すずす

ストーリー・オブ・マイライフ/わたしの若草物語のすずすのネタバレレビュー・内容・結末

3.8

このレビューはネタバレを含みます

49年版『若草物語』はNHK等で何度か観ておりますが、19世紀のガールズトーク的な舞台設定とキリスト教的犠牲心が押しつけがましく感じられ、置いてけぼりを喰らった印象でしたが、今回のバージョンは結構楽しく観られました。因みに、ハリウッドのスタジオでは五度目の映画化(①1918年のサイレント②キャサリン・ヘップバーン③エリザベス・テイラー④ウィノナ・ライダー⑤本作)になります。

ニューヨークの出版社に短編を売り込んでいるジョーの下に、報せが飛び込む。姉妹べスの病状が悪化したため、マサチューセッツの田舎へ帰郷。7年前、四人姉妹での幸福だった日々を振り返る。父が従軍牧師として南北戦争に行った為、マーチ家は女子だけの館になっていた。長女メグ、次女ジョー、三女のべス、四女のエイミー。まるで、ひと時の花園、女子高での日々の様に愉しかったが、大人になるに連れ、四人は自分なりの人生を歩みだしていく。隣家の息子ローリーとの恋、父の帰還、三女の猩紅熱など、裕福ではないが愉しかったマーチ家の日々。
帰郷した次女のジョーは、一度袖にした隣人ローリーとの恋をやり直そうと決意するが…

今回の映画化の特長は、先ず、物書きになったジョーから時制を遡って物語を複雑にし、古風な話をモダンに見せていること。そして、特にエンディング。「若草物語」初版の製本が完成するのを見届けるジョーの眼差しは、パートナー探しも重要だが、女性にとっては仕事の達成感の方が大事なのだ、という事を示唆し、爽快な幕切れとなっている。

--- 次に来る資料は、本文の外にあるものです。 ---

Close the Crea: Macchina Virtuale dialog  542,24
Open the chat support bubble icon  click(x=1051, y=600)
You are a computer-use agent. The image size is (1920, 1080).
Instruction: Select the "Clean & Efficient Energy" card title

大人になったジョーの語る物語は、まるで懐かしのアルバムを眺める女子高生の視点のように、姉妹の歴史を客観的に振り返っており、現代人の我々も、すんなり19世紀の乙女たちの世界に入り込みやすい作劇となっている。そして、それがドラマ全般を豊かにしているように思えた。

その他、19世紀の再現が良く出来ていて、ニューヨークの街並み、駅舎など、豪華セットに、華やかな社交界の場面など、流石ハリウッドの大作。

チェーホフの『三人姉妹』から受け継がれた主題の変奏は、この後、更に、昭和の極東で『細雪』となり、漫画『海街ダイアリー』にまで継承されている。
普遍的なガールズ・ワールドが、時代につれ微妙に移ろう姿、女性なら是非見ておくべきだと思う。